Mas dá para ir mais além na análise – e é aqui que os parceiros de Sulzer, os russos Komar and Melamid, entram em cena. Entre 1994 e 1997, antes de serem apresentados ao pesquisador americano, eles já haviam feito exatamente o mesmo experimento, mas com pintura, em vez de música. Consultaram a população diversos países, coletando os temas e motivos em média preferidos em cada lugar para criar obras de arte que agradassem a gregos e troianos. O quadro ideal dos EUA, por exemplo, calhou de ser uma paisagem outdoor (88%), com corpos d’água, como lagos ou rios (49%), animais selvagens (51%) em seu ambiente natural (89%), pequenos grupos de pessoas (48%) e por aí vai (veja aqui um resumo). O resultado é muito similar ao dos favoritos da Dinamarca, do Quênia ou da China – países de culturas completamente diferentes. Mais importante ainda: o resultado se parece com algo que você encontraria pendurado na parede da sua avó, e não arte contemporânea de elite. Países como a Alemanha renderam resultados um pouco mais abstratos e próximos do século 20, mas ainda com alguns dos elementos clichê e kitsch.
Isso se deve em partes, é claro, à história da cultura, mas também pode nos dizer algo sobre a natureza humana. Alguns psicólogos e neurocientistas defendem que a seleção natural nos moldou para sentir uma atração instintiva por paisagens abertas – com animais aqui e ali, árvores esparsas e particularidades geográficas que ajudem as pessoas a se localizar no terreno. Afinal, esse é aproximadamente o ambiente da savana, onde o Homo sapiens surgiu e passou boa parte de sua existência.

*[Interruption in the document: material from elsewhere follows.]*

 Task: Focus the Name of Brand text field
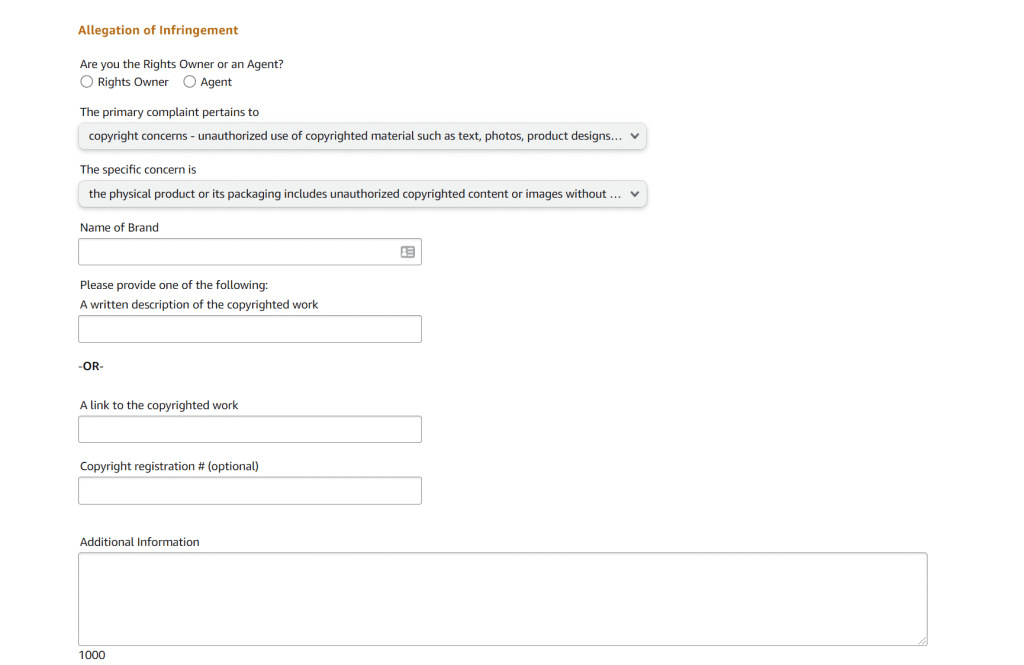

Em lugares assim, o sentido da visão tem mais espaço para atuar, e ser bípede é mais vantajoso – ao contrário de regiões de mata fechada, em que subir em árvores pode ser mais um meio de locomoção eficiente, e ser um animal farejador, em muitas situações, é mais negócio do que tentar observar predadores chegando em meio à folhagem densa.